OBJECTIVE
Reproduce the data below verbatim, from the line with "Expand the div" to the line with "Open options menu", both of those lines included, and output nothing else.
───── DATA SHOWN
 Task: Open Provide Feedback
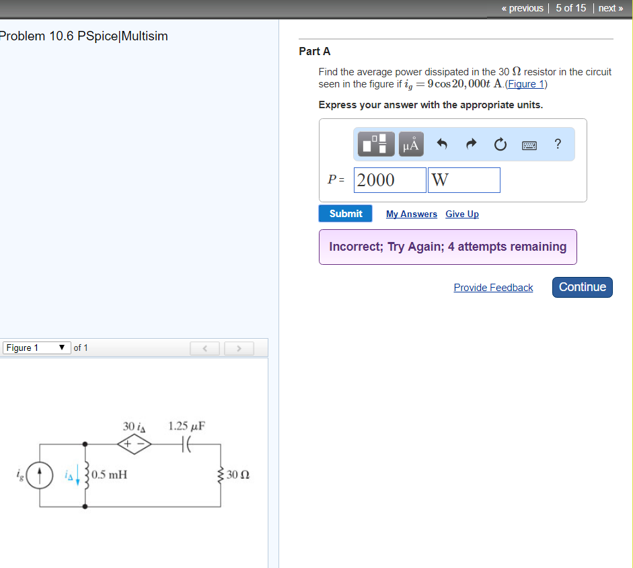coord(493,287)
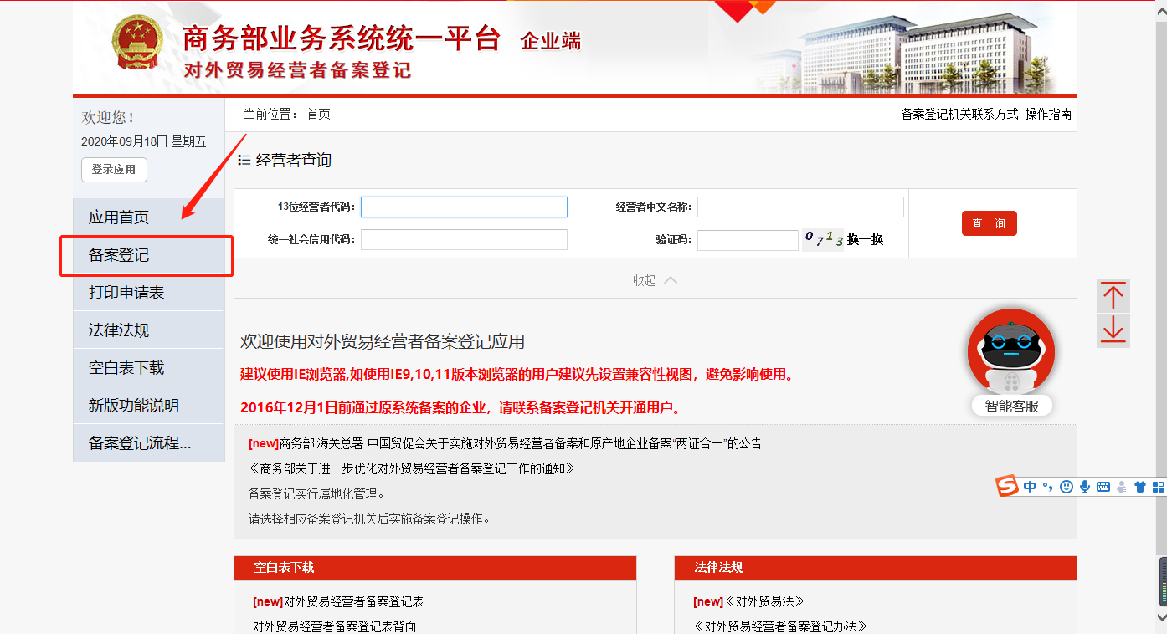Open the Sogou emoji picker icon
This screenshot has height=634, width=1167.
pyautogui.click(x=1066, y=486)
──────────
───── DATA SHOWN
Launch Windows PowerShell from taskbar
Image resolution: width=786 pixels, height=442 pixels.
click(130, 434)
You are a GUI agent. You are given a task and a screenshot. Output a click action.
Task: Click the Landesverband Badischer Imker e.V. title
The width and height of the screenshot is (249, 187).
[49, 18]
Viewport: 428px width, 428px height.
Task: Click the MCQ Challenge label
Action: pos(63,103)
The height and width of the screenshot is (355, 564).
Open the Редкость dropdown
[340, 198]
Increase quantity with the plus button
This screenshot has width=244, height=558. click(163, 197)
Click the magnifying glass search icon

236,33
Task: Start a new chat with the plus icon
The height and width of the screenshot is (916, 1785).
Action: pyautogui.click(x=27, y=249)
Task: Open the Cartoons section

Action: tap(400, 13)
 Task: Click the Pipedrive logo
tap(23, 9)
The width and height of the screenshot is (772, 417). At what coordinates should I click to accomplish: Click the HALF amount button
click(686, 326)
──────────
───── DATA SHOWN
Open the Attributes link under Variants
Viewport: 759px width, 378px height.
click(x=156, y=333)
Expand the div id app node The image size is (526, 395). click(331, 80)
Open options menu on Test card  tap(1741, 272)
──────────
RESULT
Expand the div id app node The image size is (526, 395). click(331, 80)
Open options menu on Test card  tap(1741, 272)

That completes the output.